As we continue our coverage of the recent revelations regarding the international spying scandal that is unfolding before our eyes, we are immediately drawn to Zeit Online and their report on a man, who – (after actually suing the company) – eventually got German telecoms giant, Deutsche Telekom, to release his phone records and data to him.
Working as a politician by day, Malte Spitz, after receiving the requested 6-months worth of data on his own cell activity, reportedly handed this data over to Zeit Online, who proceeded to compile the data – which consisted of meta data – into a visual timeline.
“By pushing the play button [on this page], you will set off on a trip through Malte Spitz’s life. The speed controller allows you to adjust how fast you travel, the pause button will let you stop at interesting points. In addition, a calendar at the bottom shows when he was in a particular location and can be used to jump to a specific time period. Each column corresponds to one day.”
It’s remarkable, right? – The extent at which we can be “tracked.”
For example, did you know on October 13, 2009, Spitz made 13 outgoing calls and 8 incoming calls.

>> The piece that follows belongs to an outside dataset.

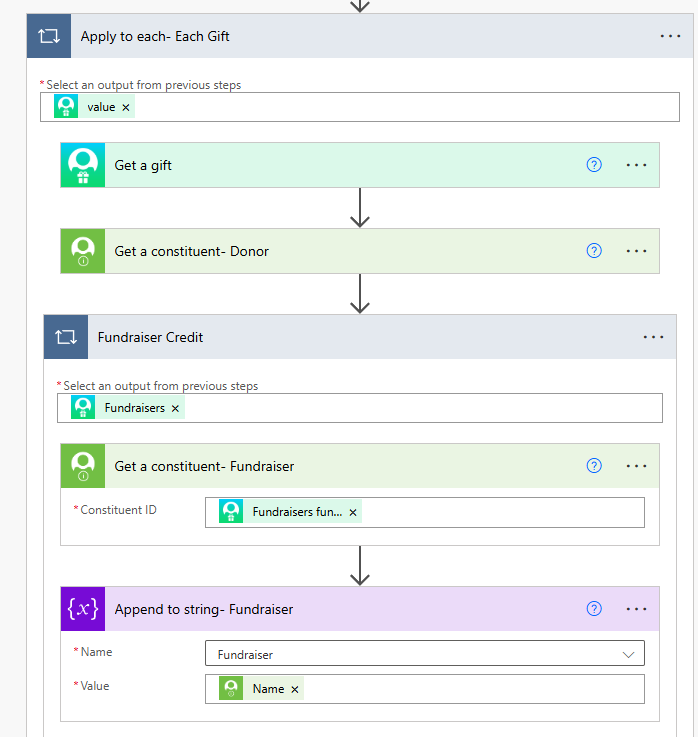698x737 pixels.
Task: Open the Get a gift ellipsis menu
Action: coord(636,165)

The calls he made lasted a total of 20 minutes and 11 seconds. He also received 7 incoming messages and sent 4 outgoing messages.
Total time he was on the internet? – 24 hours.

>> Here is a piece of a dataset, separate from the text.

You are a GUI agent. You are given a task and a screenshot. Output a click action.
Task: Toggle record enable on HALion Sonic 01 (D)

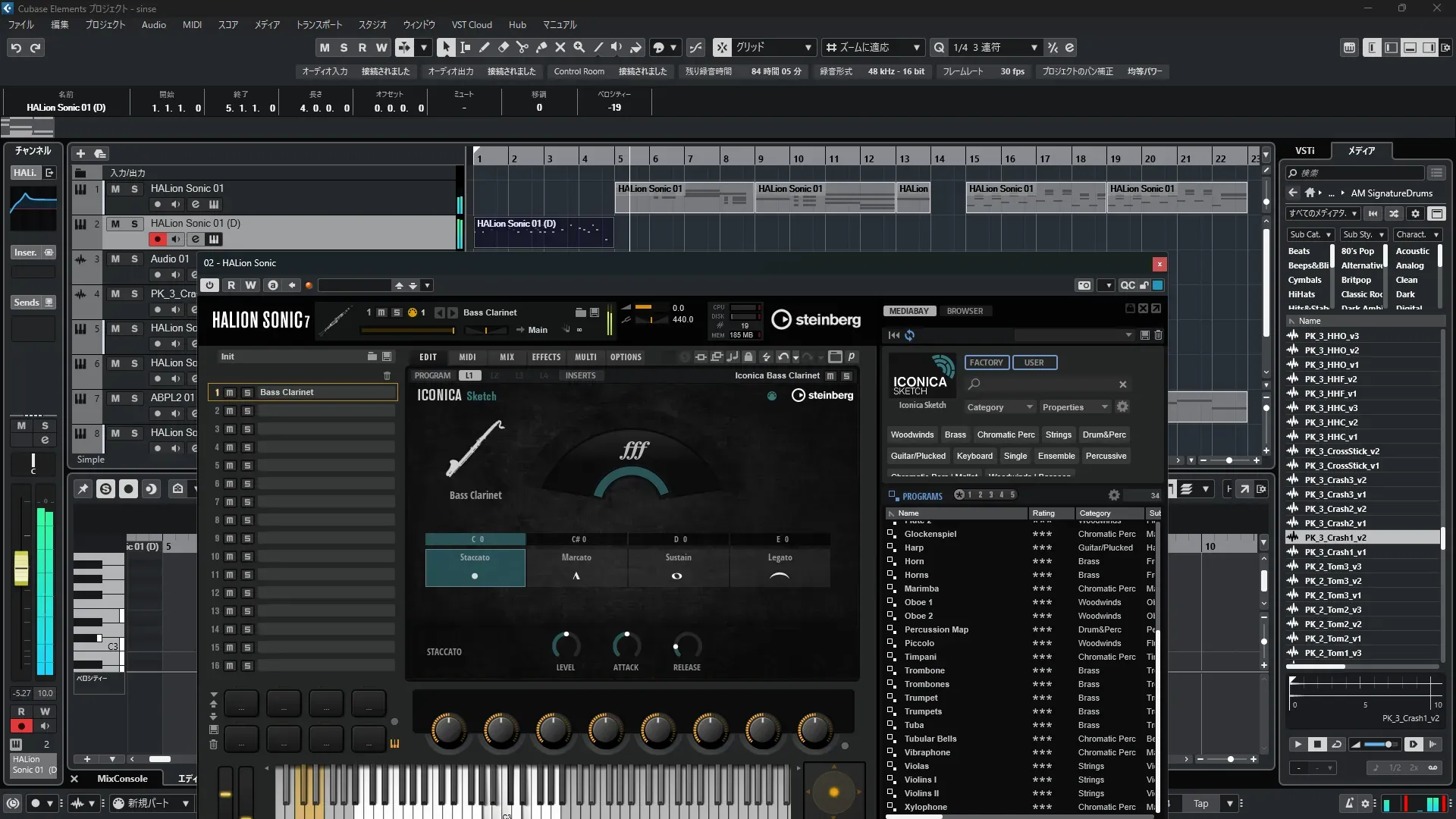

When people mention “meta data” in the context of potential privacy invasion, most assume that this is harmless data. Data which, for want of better words, “isn’t good for much.” However, this is just one example of what meta data can be used for.
In fact, to show the true extent of the fine-grain detail this data holds on all of us, Spitz is kindly making 6-months of his life (in terms of meta data) available for public download.
So, when AT&T suggests it might sell your data.
You might want to think twice about actually letting them do it.